▶ [Task requirements]:
1. In the tennis post, at which facility were the ITA West Regionals for women held?
2. Quote the rows from the line with "Task: Click purple" up to and including the line with "tap(275, 318)", leaving the pictures out.

Jerry Magee Covers College Tennis


The Barnes Tennis Center in San Diego, one of the best public tennis facilities anywhere, always has something going on, and the past few days it has served as the site of the ITA West Regionals for women. The regionals, nine each for men and women, serve as qualifying tournaments for the ITA Indoors in Columbus next month; some do not finish until Tuesday, some were completed on Sunday.

Jerry Magee wrote this story about the two California freshman finalists, Sara Fansler of USC and Yasmin Schnack of UCLA before their match on Sunday. Fansler won--details (and a photo, which I don't have) are here.


Another player who had an impressive weekend was Pepperdine's Andre Begemann, one of the heroes of the Waves NCAA team championship last May. Seeded eighth, he upset top seed and NCAA champion Ben Kohlloeffel of UCLA in the quarterfinals, and second seed Chris Surapol of UCLA in the finals. He played no. 4 for Pepperdine last year, but I'm guessing he'll be moving up this season. A brief story on his run is here.

11 comments:

Anonymous said...

Is that guy from Pepperdine really a sophomore? He looks to be at least 25 yrs old. How can the legitimate schools compete with 18 yr olds against these guys. College tennis is a joke in this regard. I saw Pepperdine play last season and I swear they were all at least 25 and playing vs 18 and 19 yr olds. No wonder they won. I guess it comes down to the team that can find the most loop holes in NCAA rules. What a shame.

Colette Lewis said...

Begemann is a junior and is 22 years old.

Austin said...

Last year Scott Doerner was 22(on schedule), Pedro Rico was 25(2003 should have been his senior year by age), Ivor Lovrak turned 24 right after NCAA's(2004, possibly 2005 should have been his senior year), Begemann waited 2yrs to go to college evidently, so he'll be about to turn 24 at the end of senior year...

Anonymous said...

This happens mainly at schools which are big on the scholarships, lighter on the academics...some schools have entire rosters comprised of older players who have played on the pro tour. Though it is more of an exception in the Ivy League, Princeton boasts of a 23-year-old sophomore who reportedly has wins over some highly ranked pros. Makes it tough for the younger kids who have not played pros.

Anonymous said...

The ITA Champ for the Mideast Region, Harel Srugo, is another player who is in his mid-twenties. Check the top college players and you'll find that most of the international players are in their mid-twenties. This makes it tough for our kids.

AndrewD said...

▶ [Provided material]:
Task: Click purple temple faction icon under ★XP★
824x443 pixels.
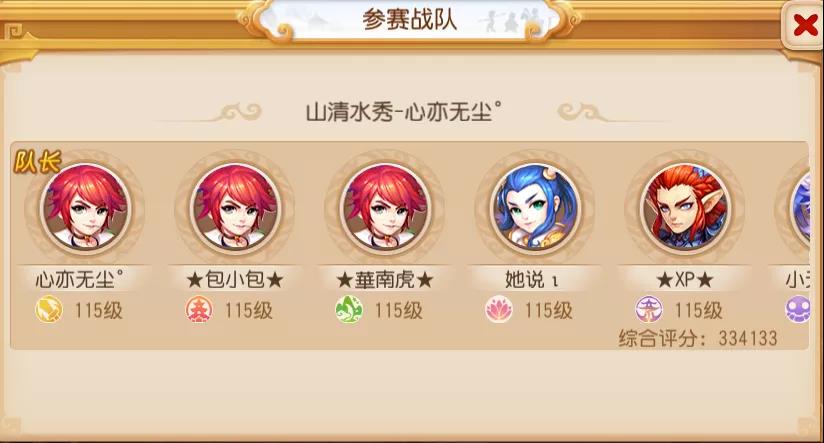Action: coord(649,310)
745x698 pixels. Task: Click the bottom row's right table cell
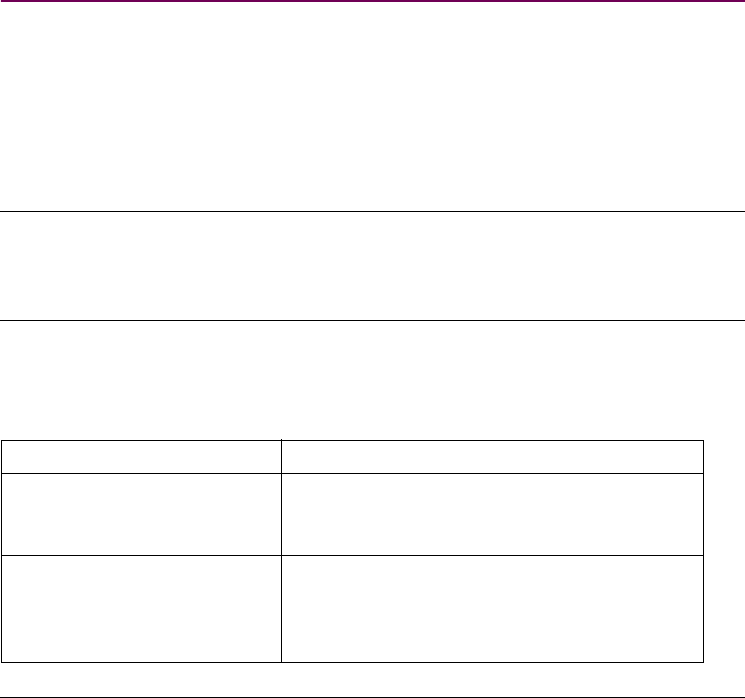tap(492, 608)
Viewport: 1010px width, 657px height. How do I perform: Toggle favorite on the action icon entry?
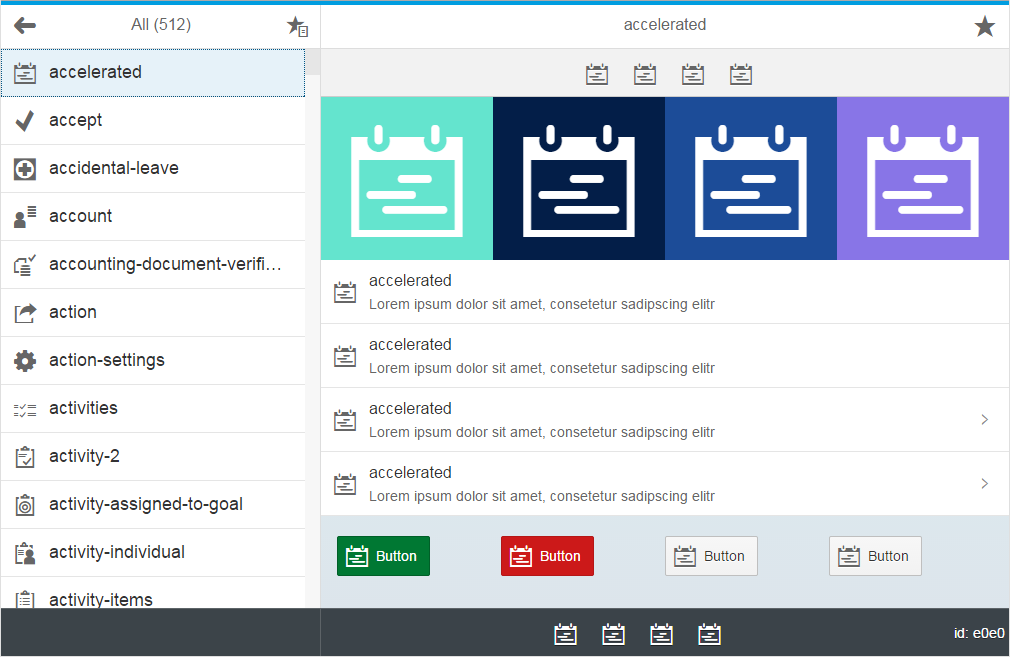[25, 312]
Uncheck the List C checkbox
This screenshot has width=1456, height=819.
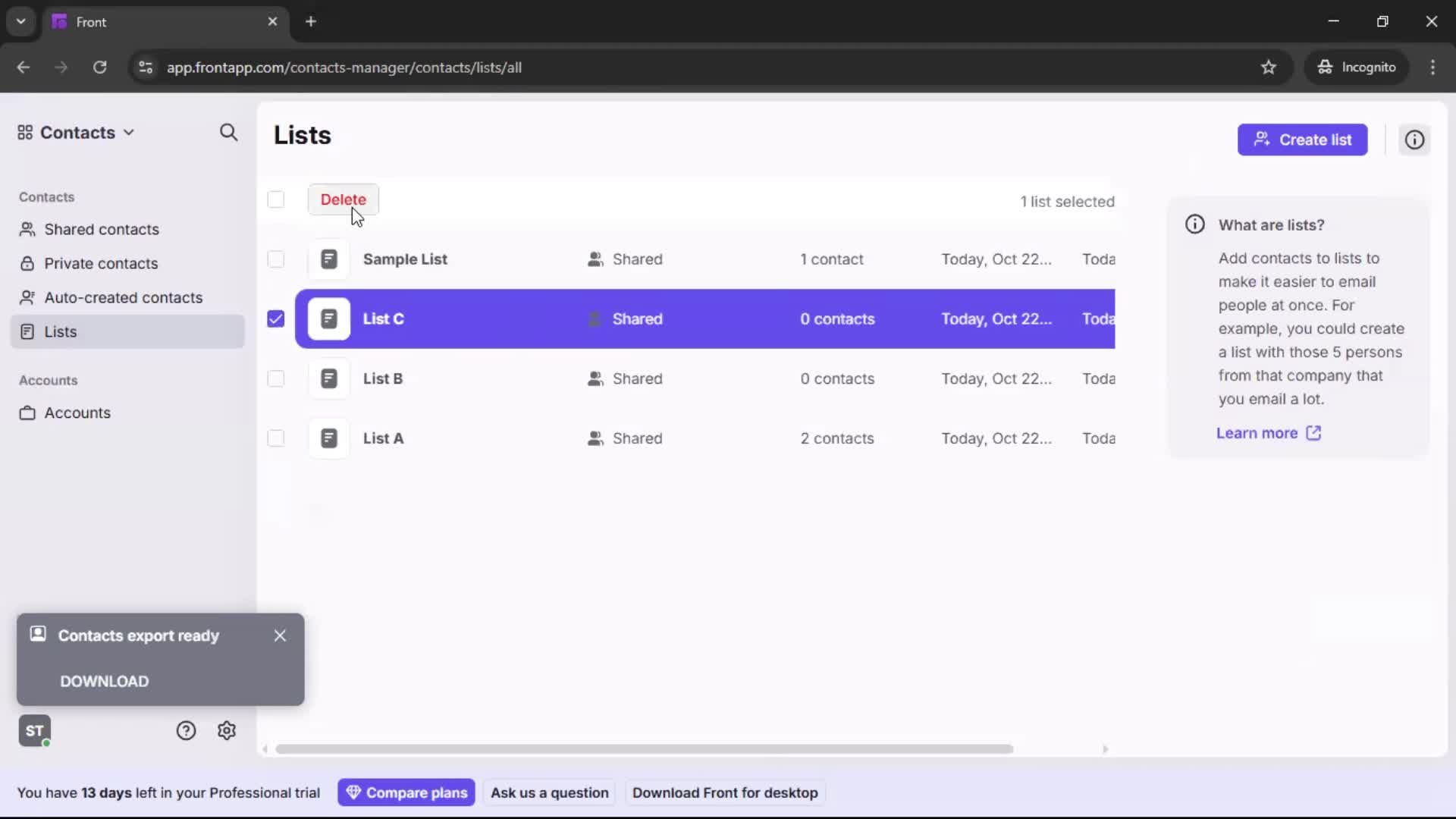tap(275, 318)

--

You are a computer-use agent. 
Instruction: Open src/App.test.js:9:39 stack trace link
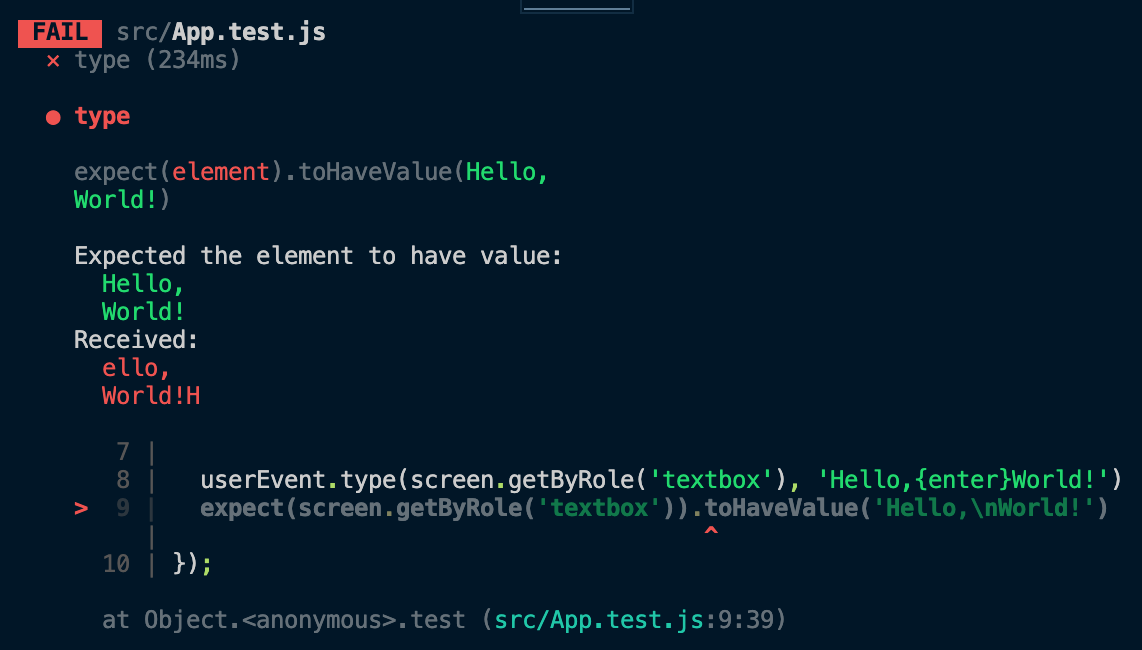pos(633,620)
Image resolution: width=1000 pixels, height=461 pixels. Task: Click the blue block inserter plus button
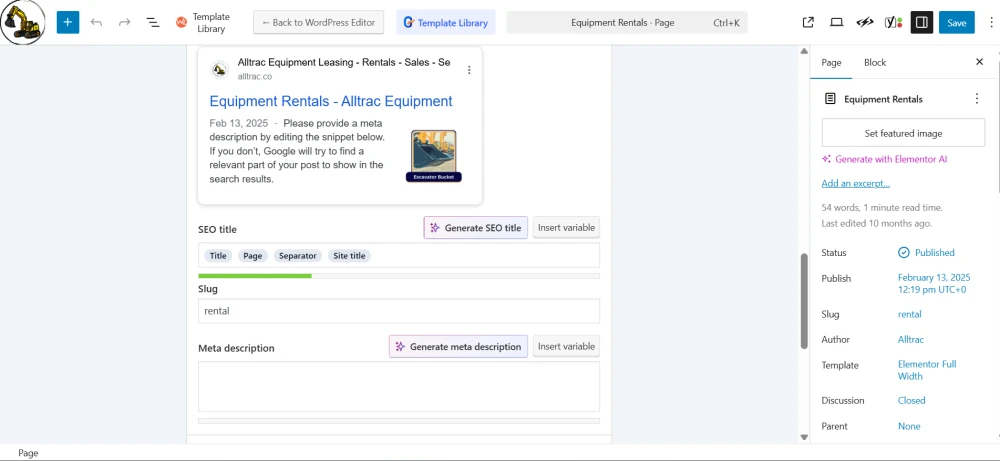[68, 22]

--

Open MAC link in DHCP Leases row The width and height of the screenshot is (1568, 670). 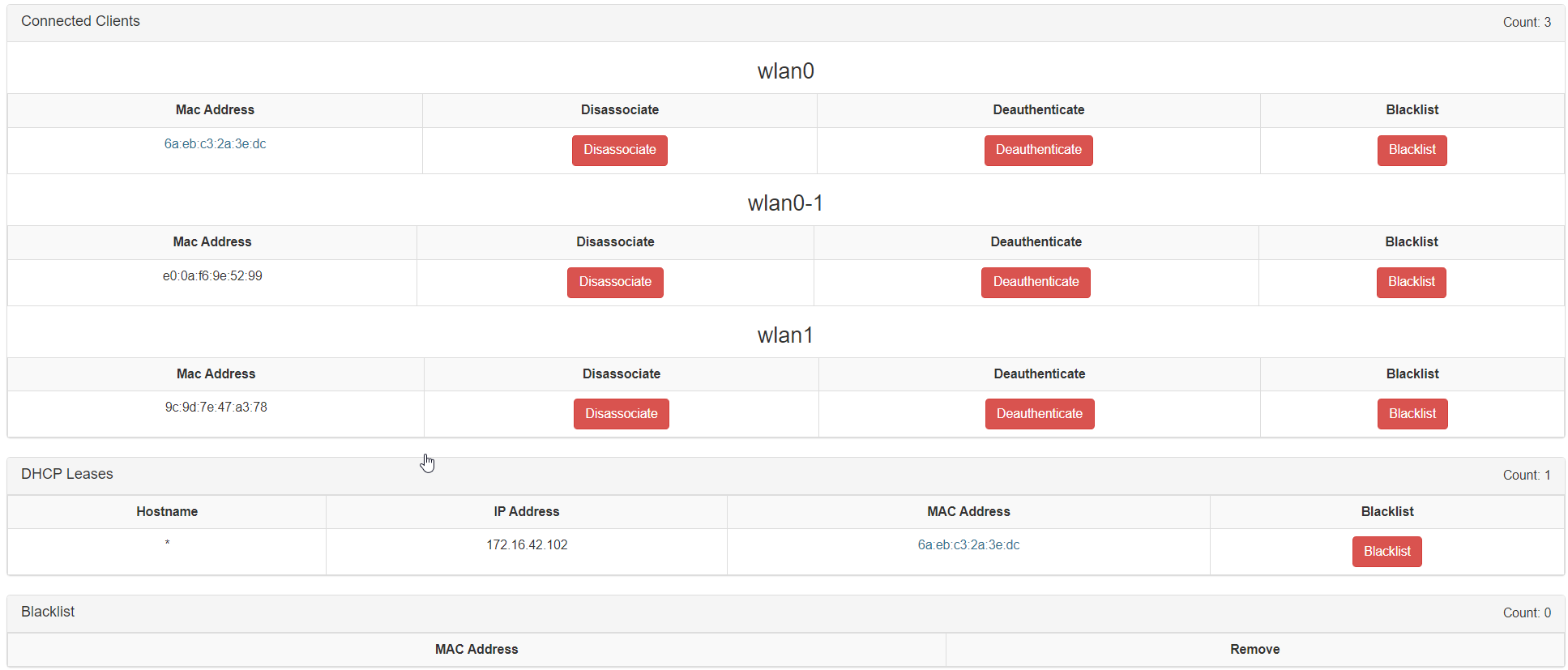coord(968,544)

▶ [Answers per task]:
1. The Barnes Tennis Center in San Diego.

2.
Task: Click purple temple faction icon under ★XP★
824x443 pixels.
Action: coord(649,310)
745x698 pixels. Task: Click the bottom row's right table cell
tap(492, 608)
Viewport: 1010px width, 657px height. How do I perform: Toggle favorite on the action icon entry?
[25, 312]
Uncheck the List C checkbox
This screenshot has width=1456, height=819.
tap(275, 318)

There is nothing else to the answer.